Robert Half Management Resources is seeking an experienced Audit Manager to support one of our healthcare clients for an interim part-time project. This role involves conducting in-depth investigations to detect and prevent healthcare fraud, waste, and abuse, contributing to the integrity of healthcare services. The ideal candidate will leverage specialized tools and methodologies to assess claims and support actionable outcomes.
Responsibilities:
• Conduct investigations into potential healthcare fraud, waste, and abuse using specialized software and data analysis tools.
• Evaluate healthcare claims, medical records, and associated documentation to uncover irregularities and fraudulent activities.

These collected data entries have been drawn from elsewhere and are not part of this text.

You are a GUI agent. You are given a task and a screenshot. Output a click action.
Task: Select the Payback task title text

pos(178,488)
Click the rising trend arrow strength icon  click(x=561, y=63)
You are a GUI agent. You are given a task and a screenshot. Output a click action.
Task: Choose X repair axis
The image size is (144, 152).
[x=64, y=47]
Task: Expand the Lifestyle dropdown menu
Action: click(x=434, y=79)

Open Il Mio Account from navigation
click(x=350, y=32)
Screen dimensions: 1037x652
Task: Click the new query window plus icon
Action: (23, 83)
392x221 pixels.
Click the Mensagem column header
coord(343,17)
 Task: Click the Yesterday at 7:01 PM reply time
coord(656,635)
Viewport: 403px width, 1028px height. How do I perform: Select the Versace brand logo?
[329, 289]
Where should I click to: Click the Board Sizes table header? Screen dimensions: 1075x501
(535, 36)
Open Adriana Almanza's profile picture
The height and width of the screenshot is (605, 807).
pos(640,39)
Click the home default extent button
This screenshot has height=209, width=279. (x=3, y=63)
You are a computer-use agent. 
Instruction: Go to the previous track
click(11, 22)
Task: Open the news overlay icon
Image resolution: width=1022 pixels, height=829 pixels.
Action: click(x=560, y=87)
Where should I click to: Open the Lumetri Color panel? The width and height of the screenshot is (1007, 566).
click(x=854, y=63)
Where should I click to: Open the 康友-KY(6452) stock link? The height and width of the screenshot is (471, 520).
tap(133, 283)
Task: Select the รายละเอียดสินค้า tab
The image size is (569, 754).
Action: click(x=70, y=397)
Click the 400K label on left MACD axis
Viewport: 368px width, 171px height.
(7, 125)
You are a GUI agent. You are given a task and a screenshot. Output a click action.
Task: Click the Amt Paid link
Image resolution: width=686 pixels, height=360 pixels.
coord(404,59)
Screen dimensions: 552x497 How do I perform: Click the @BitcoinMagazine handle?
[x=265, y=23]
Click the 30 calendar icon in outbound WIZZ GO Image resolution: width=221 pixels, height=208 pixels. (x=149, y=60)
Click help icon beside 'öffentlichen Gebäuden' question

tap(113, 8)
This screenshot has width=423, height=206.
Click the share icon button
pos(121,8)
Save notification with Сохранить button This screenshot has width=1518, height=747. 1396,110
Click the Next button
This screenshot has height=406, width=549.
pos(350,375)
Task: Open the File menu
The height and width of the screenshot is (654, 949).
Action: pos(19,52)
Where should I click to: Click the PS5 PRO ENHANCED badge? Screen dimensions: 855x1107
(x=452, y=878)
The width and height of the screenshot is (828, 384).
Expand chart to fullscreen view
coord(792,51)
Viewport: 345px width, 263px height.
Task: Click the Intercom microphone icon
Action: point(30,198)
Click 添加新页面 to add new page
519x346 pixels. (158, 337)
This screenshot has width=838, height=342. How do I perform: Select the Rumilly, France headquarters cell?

• Prepare detailed case notes, summaries, and evidence to support investigative findings.
• Collaborate with cross-functional teams, including legal, clinical, and claims departments, to gather relevant information and insights.
• Develop comprehensive reports and recommend actions such as recovery, administrative measures, or legal referrals.
• Stay informed about healthcare regulations, coding standards, and fraud-related trends to enhance investigative accuracy.
• Participate in training sessions to stay updated on software tools and emerging fraud schemes.
• Manage caseloads effectively while adhering to deadlines and maintaining high-quality results.
• Ensure compliance with organizational policies and ethical standards throughout the investigative process.
• Contribute to the development of audit plans and strategies to proactively identify fraud risks.
• Proven experience in investigating healthcare fraud, waste, and abuse, preferably within a healthcare payer environment.
• Proficiency with Healthcare Fraud Shield software or similar tools for case management and analysis.
• Strong analytical skills for interpreting complex datasets and identifying suspicious activities.
• Excellent communication skills, both written and verbal, for articulating findings and recommendations.
• High level of integrity, attention to detail, and discretion in handling sensitive information.
• Ability to work independently in a remote setting while managing multiple cases.
• Familiarity with healthcare regulations, coding guidelines, and fraud-related trends.
• Preferred certifications include Certified Fraud Examiner, Accredited Health Care Fraud Investigator, Health Care Anti-Fraud Associate, or Certified Coder.